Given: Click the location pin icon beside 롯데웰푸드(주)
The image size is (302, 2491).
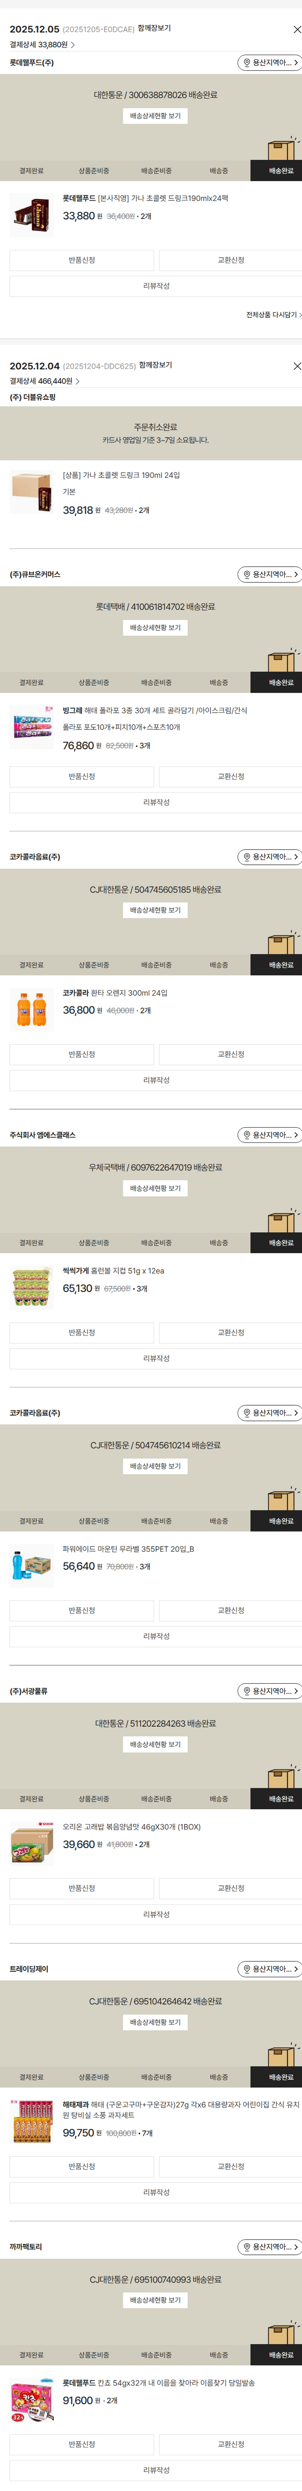Looking at the screenshot, I should [x=247, y=63].
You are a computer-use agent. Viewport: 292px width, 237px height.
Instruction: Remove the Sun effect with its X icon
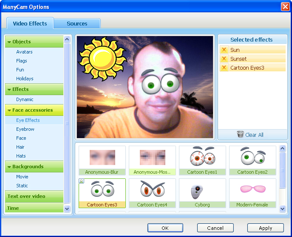pos(224,50)
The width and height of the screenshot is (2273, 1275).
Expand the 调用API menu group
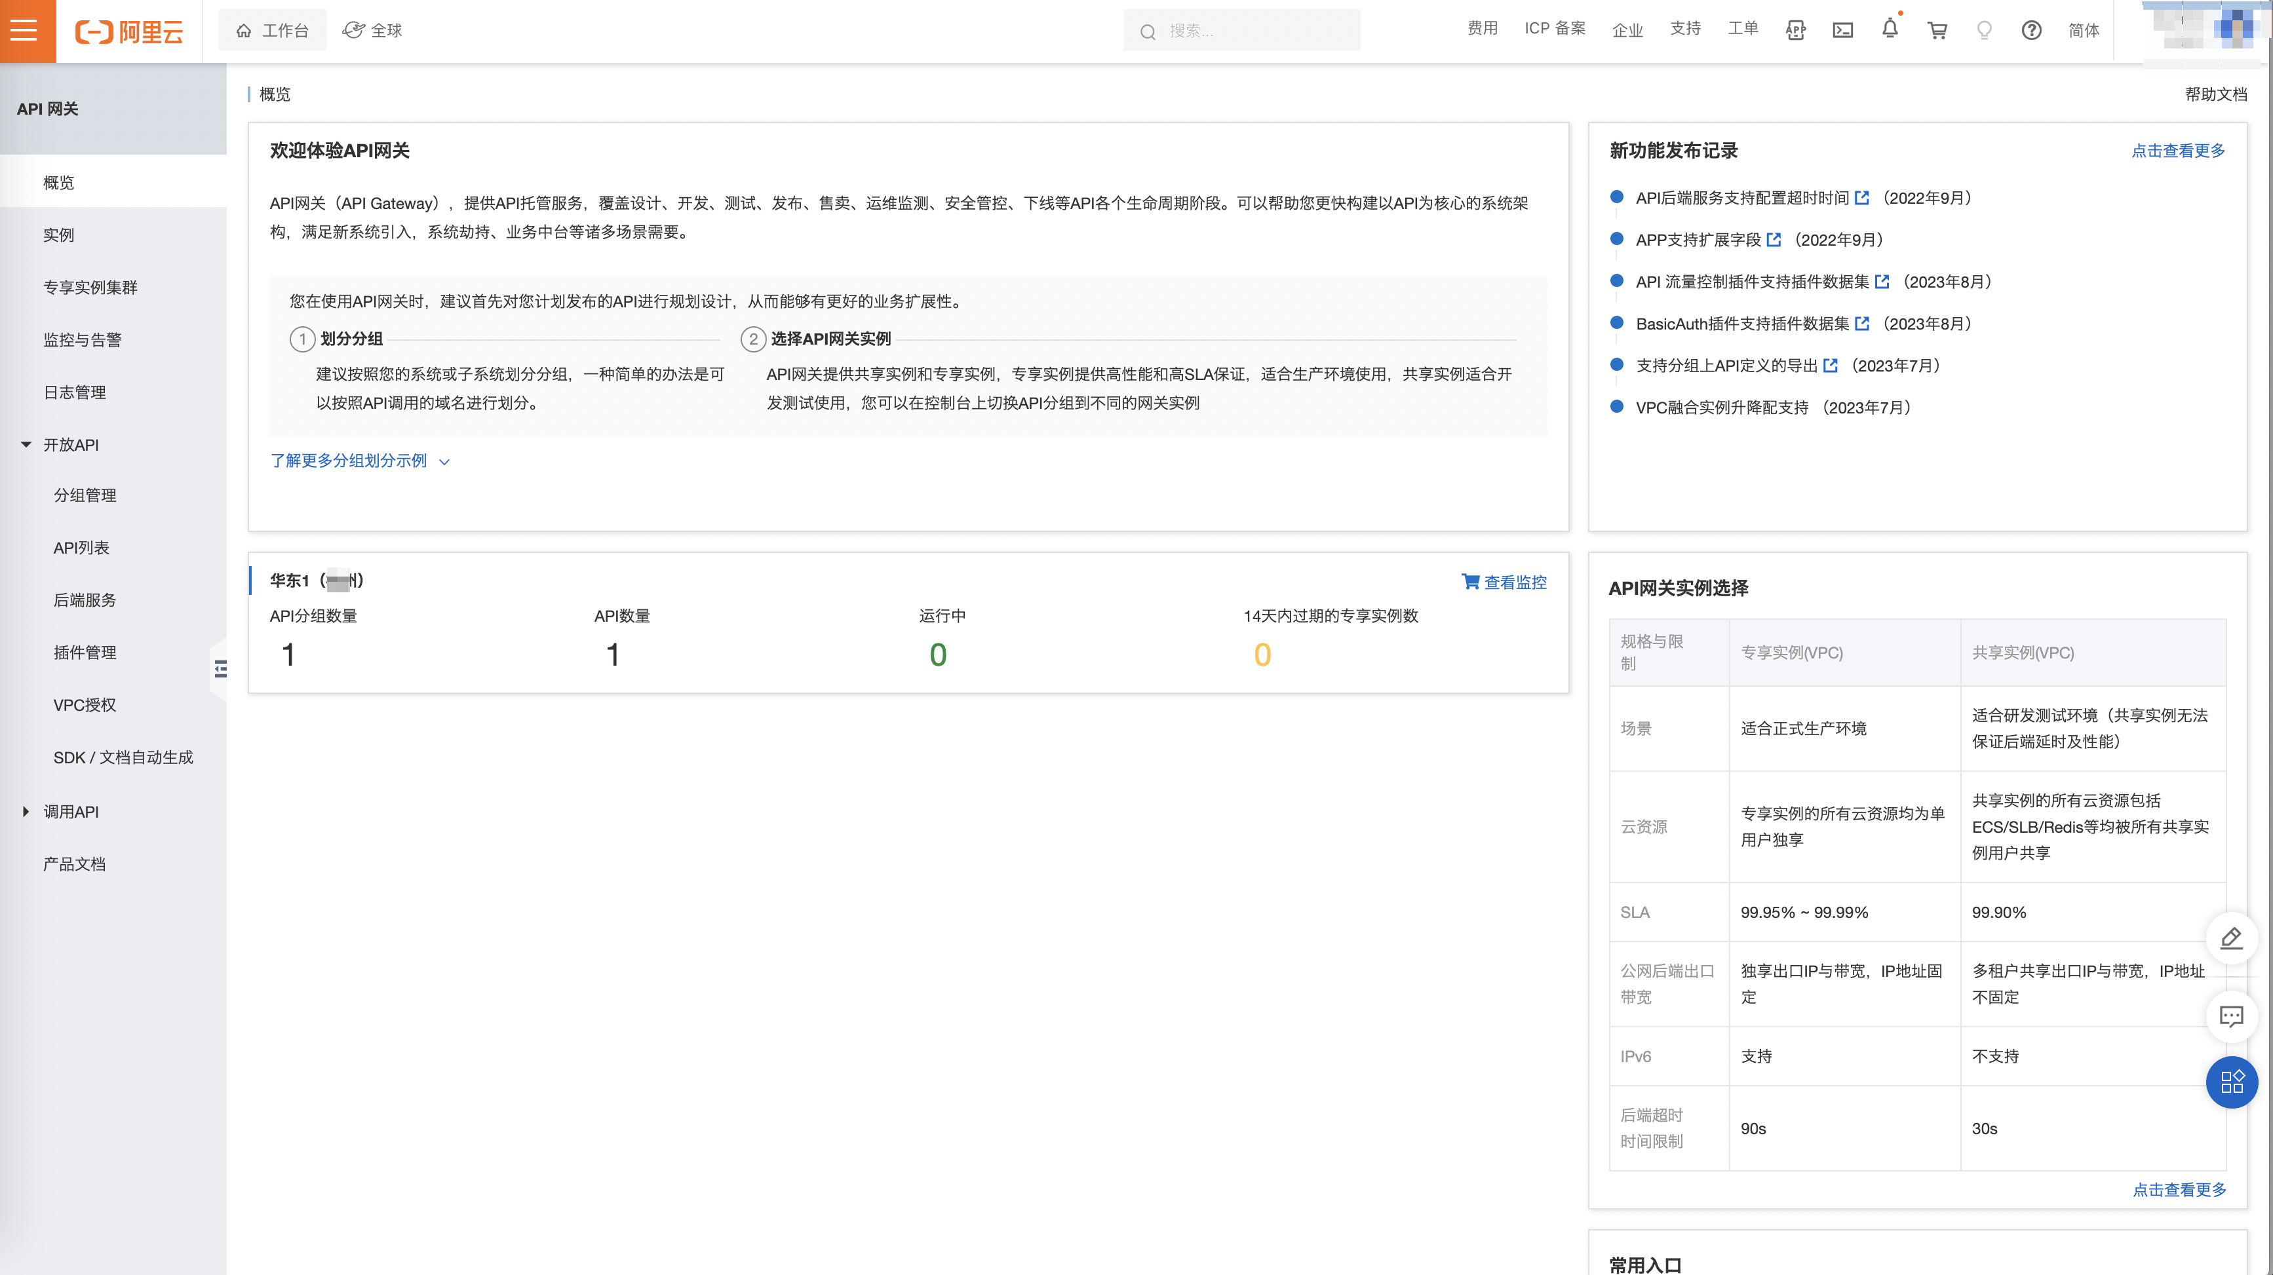(26, 812)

What needs to be done: Convert every entry above into a two-column CSV with the headers "text" and "answer", one row per entry. Put each field in double quotes, replace line breaks with spaces, and omit the pictures.

Output for this task:
text,answer
"Given: Click the location pin icon beside 롯데웰푸드(주) The image size is (302, 2491).","Looking at the screenshot, I should [x=247, y=63]."
"You are a computer-use agent. Viewport: 292px width, 237px height. Instruction: Remove the Sun effect with its X icon","pos(224,50)"
"The width and height of the screenshot is (2273, 1275). Expand the 调用API menu group","(26, 812)"